Across the U.S., on average, sales tax now takes away about 2 percent of personal income. Sales tax provides nearly one-third of state government finance and ranks second to the income tax in importance as a source of state finance. Reliance on the sales tax varies widely by state. Sales taxes are much more important in the south and west than in New England and the industrial Midwest. Florida, Washington, Tennessee, and Texas all generate more than 50 percent of their tax revenue from the sales tax, and several of these states raise nearly 60 percent from the sales tax. New York, on the other hand, only raises about one-fifth of its revenues from the sales tax.
Value-Added Tax (VAT)
Outside of the U.S., sales tax is commonly replaced by value-added tax, or VAT, which is an indirect tax that is imposed at different stages of the production of goods and services whenever value is added. Everything in the supply chain from wholesalers, distributers, suppliers, manufacturers, and retailers may pay VAT, not just the end consumer. It can be calculated as the sales price minus the costs of materials or parts used that have been taxed already.
A 1979 study published by the Tax Foundation offered some insight into arguments for or against VAT as compared to a single tax.
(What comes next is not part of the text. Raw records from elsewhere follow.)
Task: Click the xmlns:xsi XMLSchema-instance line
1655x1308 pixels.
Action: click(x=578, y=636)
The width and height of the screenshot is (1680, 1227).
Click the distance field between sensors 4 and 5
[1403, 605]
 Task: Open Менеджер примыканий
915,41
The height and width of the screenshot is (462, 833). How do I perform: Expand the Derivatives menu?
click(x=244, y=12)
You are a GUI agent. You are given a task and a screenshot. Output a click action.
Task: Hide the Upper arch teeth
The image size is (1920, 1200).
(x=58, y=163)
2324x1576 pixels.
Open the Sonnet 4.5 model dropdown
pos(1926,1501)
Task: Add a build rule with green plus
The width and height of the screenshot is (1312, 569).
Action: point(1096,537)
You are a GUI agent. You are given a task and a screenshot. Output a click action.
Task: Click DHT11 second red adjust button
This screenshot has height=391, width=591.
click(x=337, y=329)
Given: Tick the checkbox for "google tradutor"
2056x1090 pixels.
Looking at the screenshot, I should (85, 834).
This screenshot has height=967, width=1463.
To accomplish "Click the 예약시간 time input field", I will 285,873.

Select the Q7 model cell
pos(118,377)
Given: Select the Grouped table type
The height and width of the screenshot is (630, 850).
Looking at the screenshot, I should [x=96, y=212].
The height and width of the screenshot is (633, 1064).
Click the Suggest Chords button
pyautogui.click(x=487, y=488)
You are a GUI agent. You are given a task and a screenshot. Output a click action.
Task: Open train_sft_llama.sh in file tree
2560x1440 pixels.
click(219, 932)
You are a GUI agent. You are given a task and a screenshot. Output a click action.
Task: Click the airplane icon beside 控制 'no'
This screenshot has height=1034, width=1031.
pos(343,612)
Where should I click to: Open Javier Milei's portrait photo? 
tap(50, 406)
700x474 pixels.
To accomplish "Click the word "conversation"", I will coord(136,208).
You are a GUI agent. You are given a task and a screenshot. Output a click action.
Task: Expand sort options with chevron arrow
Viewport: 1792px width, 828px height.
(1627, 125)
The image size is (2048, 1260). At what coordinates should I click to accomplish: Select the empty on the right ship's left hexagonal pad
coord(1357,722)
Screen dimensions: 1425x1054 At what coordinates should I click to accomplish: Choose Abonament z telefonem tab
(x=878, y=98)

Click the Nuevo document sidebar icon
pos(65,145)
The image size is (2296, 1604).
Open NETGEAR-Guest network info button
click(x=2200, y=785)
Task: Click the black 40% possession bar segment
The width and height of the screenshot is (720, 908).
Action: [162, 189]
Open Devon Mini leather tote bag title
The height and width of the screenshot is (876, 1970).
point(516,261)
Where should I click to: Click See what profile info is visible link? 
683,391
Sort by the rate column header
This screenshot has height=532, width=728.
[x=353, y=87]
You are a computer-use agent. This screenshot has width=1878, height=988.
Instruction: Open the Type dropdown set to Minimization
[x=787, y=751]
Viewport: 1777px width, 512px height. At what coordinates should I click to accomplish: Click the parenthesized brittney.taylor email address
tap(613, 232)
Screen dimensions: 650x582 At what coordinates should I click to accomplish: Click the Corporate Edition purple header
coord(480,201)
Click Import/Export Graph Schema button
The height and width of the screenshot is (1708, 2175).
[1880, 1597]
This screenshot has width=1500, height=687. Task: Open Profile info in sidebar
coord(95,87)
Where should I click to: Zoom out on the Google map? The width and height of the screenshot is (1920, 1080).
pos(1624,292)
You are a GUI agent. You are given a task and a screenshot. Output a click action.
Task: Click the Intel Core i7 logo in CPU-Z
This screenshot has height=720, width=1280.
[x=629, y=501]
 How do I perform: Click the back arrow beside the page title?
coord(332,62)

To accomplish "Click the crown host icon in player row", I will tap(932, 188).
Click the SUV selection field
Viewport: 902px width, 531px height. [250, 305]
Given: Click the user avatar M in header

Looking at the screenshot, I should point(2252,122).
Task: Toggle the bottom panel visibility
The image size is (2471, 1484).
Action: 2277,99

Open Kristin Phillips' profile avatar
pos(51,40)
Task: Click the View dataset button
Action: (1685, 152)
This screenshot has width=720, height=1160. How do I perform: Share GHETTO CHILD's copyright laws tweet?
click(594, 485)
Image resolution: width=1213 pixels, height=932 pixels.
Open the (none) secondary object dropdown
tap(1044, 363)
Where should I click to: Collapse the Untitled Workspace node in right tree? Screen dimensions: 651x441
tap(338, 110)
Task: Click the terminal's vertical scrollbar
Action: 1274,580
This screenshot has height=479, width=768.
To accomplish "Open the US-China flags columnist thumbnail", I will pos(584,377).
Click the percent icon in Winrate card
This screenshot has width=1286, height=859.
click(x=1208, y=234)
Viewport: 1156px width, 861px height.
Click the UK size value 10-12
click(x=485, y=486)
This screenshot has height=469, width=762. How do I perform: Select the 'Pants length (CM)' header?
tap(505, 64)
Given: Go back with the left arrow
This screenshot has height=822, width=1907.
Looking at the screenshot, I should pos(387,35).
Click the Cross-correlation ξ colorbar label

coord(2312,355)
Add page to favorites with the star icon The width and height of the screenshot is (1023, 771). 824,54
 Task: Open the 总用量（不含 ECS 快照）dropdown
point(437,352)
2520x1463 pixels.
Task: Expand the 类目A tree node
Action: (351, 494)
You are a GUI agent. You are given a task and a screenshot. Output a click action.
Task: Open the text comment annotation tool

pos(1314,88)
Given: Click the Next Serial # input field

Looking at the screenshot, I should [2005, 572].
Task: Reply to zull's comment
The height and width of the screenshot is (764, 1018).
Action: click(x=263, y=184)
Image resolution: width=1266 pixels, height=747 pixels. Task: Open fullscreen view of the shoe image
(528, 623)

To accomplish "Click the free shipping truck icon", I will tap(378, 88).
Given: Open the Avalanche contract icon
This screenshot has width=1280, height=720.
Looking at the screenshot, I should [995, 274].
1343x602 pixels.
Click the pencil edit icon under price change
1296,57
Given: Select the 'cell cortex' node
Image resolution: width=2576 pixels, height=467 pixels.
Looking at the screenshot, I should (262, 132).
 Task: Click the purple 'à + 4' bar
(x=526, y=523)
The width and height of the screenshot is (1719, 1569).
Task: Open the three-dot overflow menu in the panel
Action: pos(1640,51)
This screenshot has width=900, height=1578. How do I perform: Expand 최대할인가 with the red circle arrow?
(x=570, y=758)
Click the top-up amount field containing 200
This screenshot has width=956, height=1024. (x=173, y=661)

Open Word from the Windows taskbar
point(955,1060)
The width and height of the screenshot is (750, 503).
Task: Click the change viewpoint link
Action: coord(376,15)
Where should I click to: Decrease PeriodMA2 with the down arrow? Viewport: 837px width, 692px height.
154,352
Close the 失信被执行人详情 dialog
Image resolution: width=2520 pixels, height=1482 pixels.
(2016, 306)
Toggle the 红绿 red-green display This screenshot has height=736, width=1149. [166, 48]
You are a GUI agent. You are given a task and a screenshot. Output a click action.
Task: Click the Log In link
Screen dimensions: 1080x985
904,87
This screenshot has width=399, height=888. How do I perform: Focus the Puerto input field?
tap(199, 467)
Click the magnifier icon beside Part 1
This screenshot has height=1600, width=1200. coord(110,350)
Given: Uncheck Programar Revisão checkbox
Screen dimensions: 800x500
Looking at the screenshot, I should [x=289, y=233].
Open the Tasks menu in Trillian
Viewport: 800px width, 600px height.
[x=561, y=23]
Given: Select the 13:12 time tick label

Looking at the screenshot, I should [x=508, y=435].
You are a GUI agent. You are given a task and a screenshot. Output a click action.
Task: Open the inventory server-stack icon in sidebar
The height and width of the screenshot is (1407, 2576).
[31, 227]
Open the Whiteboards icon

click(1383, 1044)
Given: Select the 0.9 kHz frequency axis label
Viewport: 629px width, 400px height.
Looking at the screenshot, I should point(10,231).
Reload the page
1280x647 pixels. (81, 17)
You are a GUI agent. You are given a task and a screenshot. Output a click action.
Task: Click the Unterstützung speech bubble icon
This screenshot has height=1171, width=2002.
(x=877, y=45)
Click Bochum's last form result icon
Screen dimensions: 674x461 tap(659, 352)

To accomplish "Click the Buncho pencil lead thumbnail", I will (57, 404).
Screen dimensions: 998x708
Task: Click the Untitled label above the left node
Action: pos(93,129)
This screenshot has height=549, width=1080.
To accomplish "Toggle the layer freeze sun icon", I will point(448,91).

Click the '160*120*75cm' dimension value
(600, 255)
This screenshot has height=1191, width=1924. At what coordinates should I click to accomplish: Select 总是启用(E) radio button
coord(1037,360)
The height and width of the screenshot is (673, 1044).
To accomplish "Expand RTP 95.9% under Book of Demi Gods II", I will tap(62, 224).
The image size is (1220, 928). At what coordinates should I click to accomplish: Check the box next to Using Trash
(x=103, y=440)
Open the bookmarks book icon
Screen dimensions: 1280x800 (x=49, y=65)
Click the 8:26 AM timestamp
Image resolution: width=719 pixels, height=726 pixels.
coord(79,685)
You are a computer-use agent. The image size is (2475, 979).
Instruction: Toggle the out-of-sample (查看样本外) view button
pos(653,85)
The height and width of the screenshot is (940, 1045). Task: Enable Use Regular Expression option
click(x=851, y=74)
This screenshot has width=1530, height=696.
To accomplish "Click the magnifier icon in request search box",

Perhaps the greatest benefit of taxation via VAT is that the stringent measures disallows or makes evading tax difficult. Also, there are stronger incentives to control costs when all businesses in the supply chain are taxed. Compared to a regular sales tax, VAT has the ability to raise more revenue given a lower rate. On the other hand, VAT tends to be regressive; that is, it takes proportionately greater amounts from lower incomes. Also, the cascading tax is harmful to new and marginal business activities, likely to set off inflationary tendencies, and is detrimental to exports.
VAT is enforced in more than 160 Countries. Countries that impose VAT will also impose it on import and export goods.
Goods and Services Tax (GST)
The Goods and Services Tax (GST) is similar to VAT, an indirect sales tax applied to certain goods and services at every stage of the supply chain. Taxation across multiple countries that impose GST or VAT is so vastly different that neither can properly define them. The countries that define their "sales tax" as a GST are Spain, Greece, India, Canada, Singapore, and Malaysia.